#### What you have to do:
Find the line containing "The image size is (1143, 643)." in the entries below. Restate it and each line after it, word for word, up to and including the line containing "Click the Richtung".

Collected data
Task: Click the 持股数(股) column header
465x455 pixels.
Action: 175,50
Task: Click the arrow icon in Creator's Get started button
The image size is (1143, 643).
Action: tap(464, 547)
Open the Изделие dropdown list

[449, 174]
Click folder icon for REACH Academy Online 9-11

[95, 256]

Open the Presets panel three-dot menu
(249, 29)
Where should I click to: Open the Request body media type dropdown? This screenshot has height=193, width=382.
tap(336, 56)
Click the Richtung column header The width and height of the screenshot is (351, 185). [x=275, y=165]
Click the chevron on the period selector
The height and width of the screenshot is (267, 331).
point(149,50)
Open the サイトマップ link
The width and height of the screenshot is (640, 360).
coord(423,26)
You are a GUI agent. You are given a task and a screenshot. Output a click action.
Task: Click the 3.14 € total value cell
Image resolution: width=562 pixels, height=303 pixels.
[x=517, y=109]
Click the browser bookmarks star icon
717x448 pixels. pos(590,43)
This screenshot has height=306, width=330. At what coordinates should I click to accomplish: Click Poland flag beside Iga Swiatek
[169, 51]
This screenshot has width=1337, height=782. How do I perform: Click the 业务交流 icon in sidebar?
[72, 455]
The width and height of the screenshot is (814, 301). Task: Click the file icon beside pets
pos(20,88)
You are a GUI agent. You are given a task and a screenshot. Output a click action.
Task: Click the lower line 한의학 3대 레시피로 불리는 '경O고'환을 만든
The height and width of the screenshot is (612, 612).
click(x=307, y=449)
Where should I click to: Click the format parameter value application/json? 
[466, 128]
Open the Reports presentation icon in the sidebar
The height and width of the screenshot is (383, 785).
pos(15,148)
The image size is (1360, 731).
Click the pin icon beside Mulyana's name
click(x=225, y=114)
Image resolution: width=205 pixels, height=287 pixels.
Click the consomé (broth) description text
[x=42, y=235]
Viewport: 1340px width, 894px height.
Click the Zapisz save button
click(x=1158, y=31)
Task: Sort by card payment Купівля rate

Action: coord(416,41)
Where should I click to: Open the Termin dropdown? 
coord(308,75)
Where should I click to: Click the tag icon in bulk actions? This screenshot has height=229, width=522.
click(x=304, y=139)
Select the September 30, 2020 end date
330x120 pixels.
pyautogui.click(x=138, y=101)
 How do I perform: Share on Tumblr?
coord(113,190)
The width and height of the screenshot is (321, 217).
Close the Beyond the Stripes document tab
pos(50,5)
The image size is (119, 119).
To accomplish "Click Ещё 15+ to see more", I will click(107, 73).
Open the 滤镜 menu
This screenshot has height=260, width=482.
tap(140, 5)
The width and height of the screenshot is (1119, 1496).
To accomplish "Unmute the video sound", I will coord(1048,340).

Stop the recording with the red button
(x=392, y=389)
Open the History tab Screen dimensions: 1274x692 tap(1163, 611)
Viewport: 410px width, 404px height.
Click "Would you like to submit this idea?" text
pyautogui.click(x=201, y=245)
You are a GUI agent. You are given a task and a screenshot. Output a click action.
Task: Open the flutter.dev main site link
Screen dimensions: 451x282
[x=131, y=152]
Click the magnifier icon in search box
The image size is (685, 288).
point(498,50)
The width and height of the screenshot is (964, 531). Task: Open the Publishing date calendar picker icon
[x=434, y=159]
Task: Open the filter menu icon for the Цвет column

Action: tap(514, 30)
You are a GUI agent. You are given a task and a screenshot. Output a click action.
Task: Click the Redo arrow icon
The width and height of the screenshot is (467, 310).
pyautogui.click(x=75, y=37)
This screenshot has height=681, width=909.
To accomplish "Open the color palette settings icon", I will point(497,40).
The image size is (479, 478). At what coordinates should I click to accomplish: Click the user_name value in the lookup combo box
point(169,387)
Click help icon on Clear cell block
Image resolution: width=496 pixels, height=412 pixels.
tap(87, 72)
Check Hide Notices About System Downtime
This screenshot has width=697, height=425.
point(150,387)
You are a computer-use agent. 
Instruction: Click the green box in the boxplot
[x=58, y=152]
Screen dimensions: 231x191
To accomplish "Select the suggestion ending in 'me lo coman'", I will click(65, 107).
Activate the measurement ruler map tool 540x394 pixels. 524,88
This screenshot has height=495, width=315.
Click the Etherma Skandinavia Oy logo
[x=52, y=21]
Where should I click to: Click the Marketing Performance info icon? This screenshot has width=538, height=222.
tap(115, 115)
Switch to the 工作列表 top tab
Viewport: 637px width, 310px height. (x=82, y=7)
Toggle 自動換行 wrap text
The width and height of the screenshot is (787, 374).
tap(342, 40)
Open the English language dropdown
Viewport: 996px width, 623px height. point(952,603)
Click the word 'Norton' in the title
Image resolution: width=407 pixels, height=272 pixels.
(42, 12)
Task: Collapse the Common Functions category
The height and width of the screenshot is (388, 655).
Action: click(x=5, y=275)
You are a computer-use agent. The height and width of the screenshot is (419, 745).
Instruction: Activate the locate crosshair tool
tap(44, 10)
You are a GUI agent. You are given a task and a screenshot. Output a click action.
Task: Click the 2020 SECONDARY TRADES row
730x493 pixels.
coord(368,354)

#### Result:
The image size is (1143, 643).
Action: tap(464, 547)
Open the Изделие dropdown list

[449, 174]
Click folder icon for REACH Academy Online 9-11

[95, 256]

Open the Presets panel three-dot menu
(249, 29)
Where should I click to: Open the Request body media type dropdown? This screenshot has height=193, width=382.
tap(336, 56)
Click the Richtung column header The width and height of the screenshot is (351, 185). [x=275, y=165]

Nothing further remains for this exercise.